Utah, Idaho and Wyoming are three of the six states served by utilities provider Rocky Mountain Power and its parent company, PacifiCorp. A Utah proposal to forge an energy partnership between the states is the latest development in efforts to bolster energy production — and potentially split Rocky Mountain Power off from the greater Pacificorp system. A PacifiCorp-owned power meter in Salt Lake City, Feb. 25, 2025.
Sean Higgins
/
KUER
Utah, Idaho and Wyoming are three of the six states served by utilities provider Rocky Mountain Power and its parent company, PacifiCorp. A Utah proposal to forge an energy partnership between the states is the latest development in efforts to bolster energy production — and potentially split Rocky Mountain Power off from the greater Pacificorp system. A PacifiCorp-owned power meter in Salt Lake City, Feb. 25, 2025.

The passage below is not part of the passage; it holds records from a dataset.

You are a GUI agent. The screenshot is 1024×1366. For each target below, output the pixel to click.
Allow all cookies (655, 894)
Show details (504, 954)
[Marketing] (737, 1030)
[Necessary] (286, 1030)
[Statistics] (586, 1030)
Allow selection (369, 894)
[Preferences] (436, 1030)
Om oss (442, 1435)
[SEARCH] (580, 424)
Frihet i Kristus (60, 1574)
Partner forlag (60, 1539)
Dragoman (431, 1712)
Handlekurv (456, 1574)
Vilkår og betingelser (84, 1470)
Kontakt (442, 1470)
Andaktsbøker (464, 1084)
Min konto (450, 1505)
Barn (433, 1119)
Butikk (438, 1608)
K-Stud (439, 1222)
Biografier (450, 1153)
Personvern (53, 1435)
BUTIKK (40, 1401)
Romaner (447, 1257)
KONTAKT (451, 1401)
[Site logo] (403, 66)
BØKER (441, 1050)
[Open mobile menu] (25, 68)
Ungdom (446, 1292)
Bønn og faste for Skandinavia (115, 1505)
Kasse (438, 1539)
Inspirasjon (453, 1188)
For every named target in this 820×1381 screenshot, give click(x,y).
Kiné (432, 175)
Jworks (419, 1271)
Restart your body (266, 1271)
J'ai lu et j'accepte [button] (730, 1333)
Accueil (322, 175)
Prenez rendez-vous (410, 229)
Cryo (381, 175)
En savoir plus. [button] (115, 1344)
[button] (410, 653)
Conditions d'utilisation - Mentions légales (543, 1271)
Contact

Lawmakers set out this session with Utah energy policy on their minds. One piece was exploring nuclear power production to reach their energy goals. They also see two neighbors as brothers-in-arms in their march for more energy.

To that end, Republican House Majority Leader Jefferson Moss is sponsoring a resolution to lay the bedrock of an interstate compact with Idaho and Wyoming to help chart Utah’s energy future.

The partnership is natural, Moss told a House committee on Feb. 25, because the three states not only ”share similar geographic and economic landscapes” but “similar goals, ideals, desires, on how we want to continue to develop out all of the above energy strategies.”

Although not explicitly referenced in the resolution, state lawmakers have been pushing Rocky Mountain Power to separate from its parent company PacifiCorp over proposed rate hikes. Increasing political differences between Utah, Idaho and Wyoming and other PacifiCorp states like Oregon, Washington and California have also driven the discussion.

Republican Sen. Scott Sandall said in the years since PacifiCorp was formed, the coastal states have “chosen a different political path.”

“Everybody agreed back then that low cost, reliable energy was the number one and two things that we were going for. Over time, that has changed,” he said. “The three states in this region have a little bit different goal, and they still revolve around reliable, dispatchable and low cost [energy].”

The proposal unanimously moved in committee and Moss said something similar is being explored in Idaho and Wyoming.

Although Republicans are not saying outright that this resolution is inspired by other PacifiCorp member states and the future of Rocky Mountain Power, Democratic Sen. Nate Blouin said the connection is hard to ignore.

“I don't know if I've totally made my mind up on where I'm going to land on this one yet,” he said. “But I definitely see it as stemming from the conversation around PacifiCorp, Rocky Mountain Power and splitting up that system into different pieces.”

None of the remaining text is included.